It’s not uncommon for a film to claim to be a true story, but the True History of the Kelly Gang (2019) contradicts its own name in the opening title. Immediately, the reality is set that this isn’t a true story at all, but a fantastic retelling of a real-life antihero (or criminal), depending on the perspective one takes. Director Justin Kurzel goes to great lengths to make this film feel like a fever dream at times, and writer Shaun Grant, who adapted the novel by Peter Carey, chose to frame the film as part of the letters Ned Kelly wrote, making his explanation of the tale feel very much like Robin Hood.
The film begins with Ned Kelly (George MacKay) writing and narrating his childhood. Young Ned (Orlando Schwerdt) lives in a shack on a large stretch of barren land, where he witnesses his mother, Ellen (Essie Davis), fellating Sergeant O’Neil (Charlie Hunnam) to make enough money to keep them alive. His father tells him to walk away, but Ned seethes silently with anger at O’Neil, and what his father is allowing to happen. It’s not long after Ned’s father’s manhood is questioned that Ned becomes the proverbial man of the house. Schwerdt does a fine job in this role and is convincing enough in his performance to hint at a solid future.

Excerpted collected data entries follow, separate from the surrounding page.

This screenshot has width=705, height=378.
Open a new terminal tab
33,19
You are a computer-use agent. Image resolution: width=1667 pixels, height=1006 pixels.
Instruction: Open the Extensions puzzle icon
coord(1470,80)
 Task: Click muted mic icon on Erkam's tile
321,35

Ned’s father is arrested for a crime Ned committed, and soon after dies in prison – leading Ellen to sell Ned to Harry Power (Russell Crowe). It’s here that the film really gets going, as Crowe has truly become the best of himself when playing the aging, out-of-shape guy who people often underestimate. Harry takes Ned under his wing, and at first, Ned is in heaven – but that’s only because he hasn’t seen the true character of the man that’s been set to raise him. It’s not that Harry is bad to Ned, but rather that Harry is just a criminal with his own set of morals which clash with Ned’s pretty quickly. Young Ned ends up being sent to prison, and that’s when the actors swap.

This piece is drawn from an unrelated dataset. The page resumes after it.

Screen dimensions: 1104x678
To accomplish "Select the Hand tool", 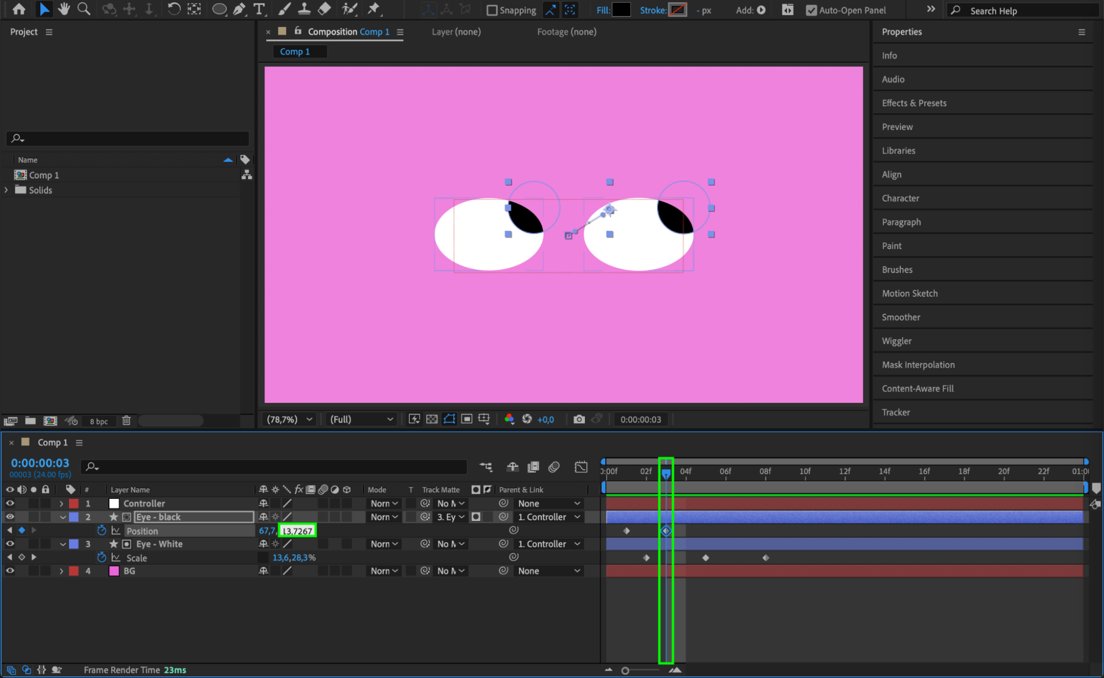I will (x=64, y=9).
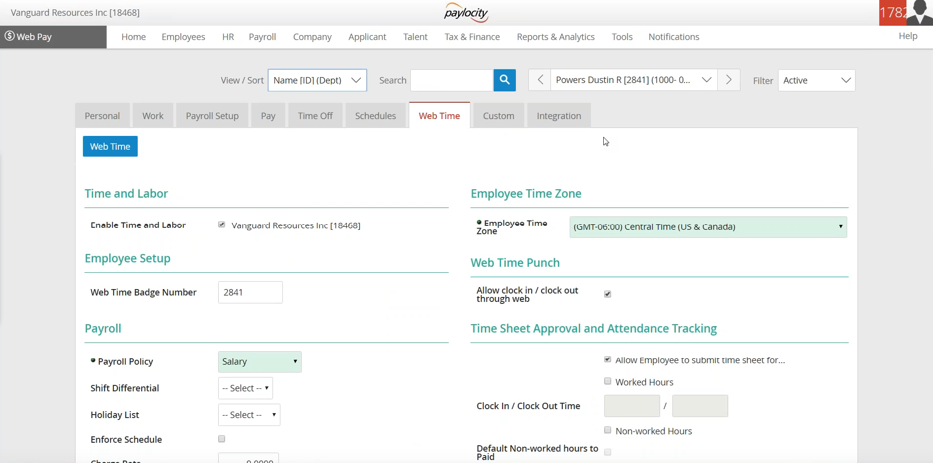933x463 pixels.
Task: Click the Web Time Badge Number field
Action: [250, 292]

MacKay has proven a few times now that he is an up-and-coming megastar. His performance in 1917 is easily why that movie hits so powerfully on an emotional front, atop of the awe created by the cinematography – and his performance in this film is certainly a highlight. The charisma that pours from him on the screen makes it understandable why Ned Kelly is a folk hero. Of course, there is no way of knowing if the real-life man had any of the charms that MacKay does – but given the legends, it seems believable. One of the first scenes where we see is of MacKay as Ned, distorted in a pose that’s much more reminiscent of a horror film as anachronistic punk music blares. He’s bent backward with his head dangling close to the floor, apparently stretching as the next seen showcases him in a bare-knuckle brawl. It’s here that, if Ned is a Robin Hood figure, we meet his Prince John.

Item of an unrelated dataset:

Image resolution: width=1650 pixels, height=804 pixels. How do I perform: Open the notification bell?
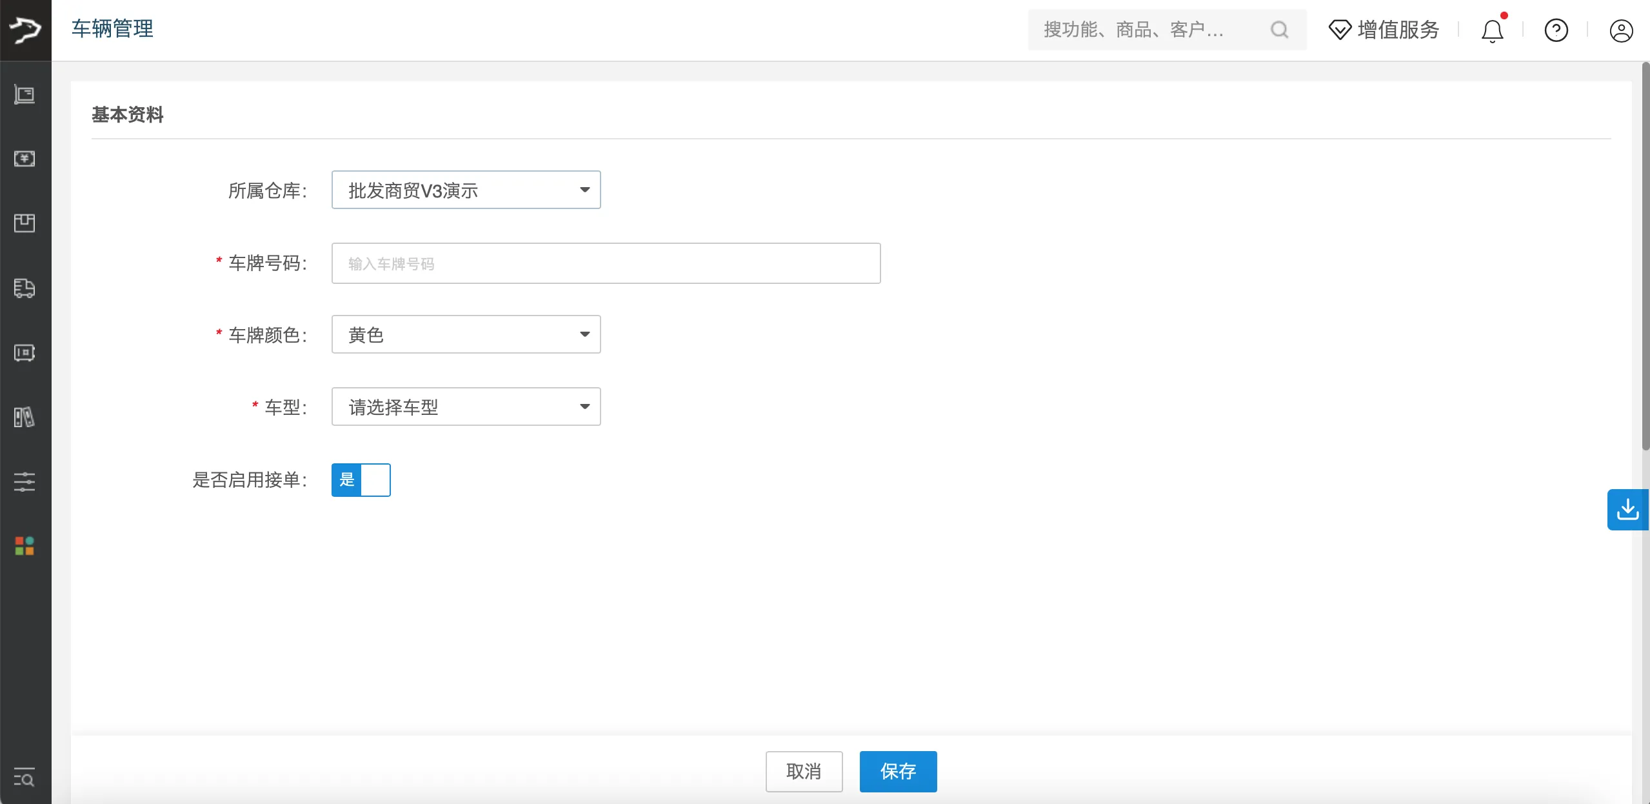[1492, 30]
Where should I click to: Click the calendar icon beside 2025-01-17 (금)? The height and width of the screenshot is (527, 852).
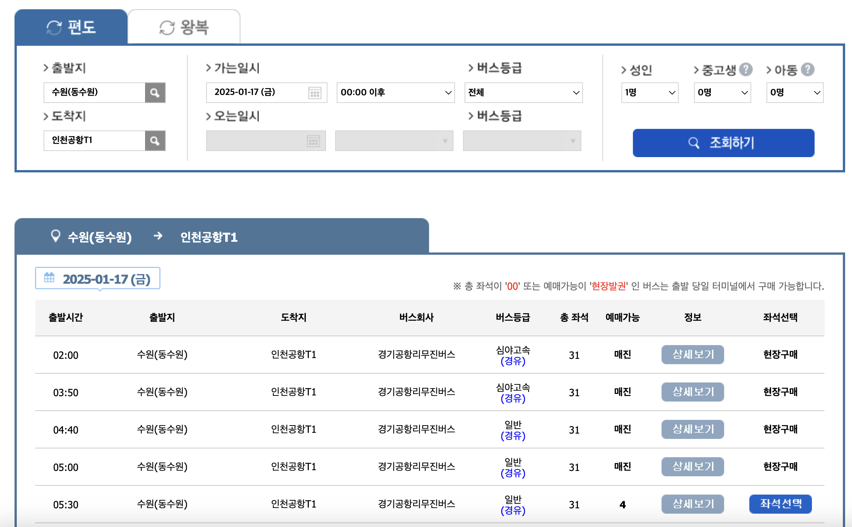click(x=49, y=278)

Constable Fitzpatrick (Nicholas Hoult) is in the audience of the fight and decides to befriend Ned. What would a new friend do? Well, take you to a brothel and introduce you to a world not known to Ned. It’s here Ned meets and instantly falls in love with Mary (Thomasin McKenzie), as they spend more time together than one would usually with a prostitute. Fitzpatrick soon reveals his ulterior motives, and the two slowly turn from friends to foes, and Ned transforms from innocent bystander to ruthless gang leader. The transition is intriguing and full of unique ways of showing it cinematically – including the legendary ending to Ned’s story, using strobes and flipped contrasts, which looked pretty awesome.
True History of the Kelly Gang will be on VOD this week and is definitely worth a rental. There is some compelling content found in stories based on folklore and history. A real man and his exploits tied to a question of perspective in a time when the poor feel the pressure from the rich seems appropriate. A great cast and interesting cinematic choices make this an entertaining watch on top of the compelling story. True History of the Kelly Gang earns the Not Quite Golden, Ponyboy rating.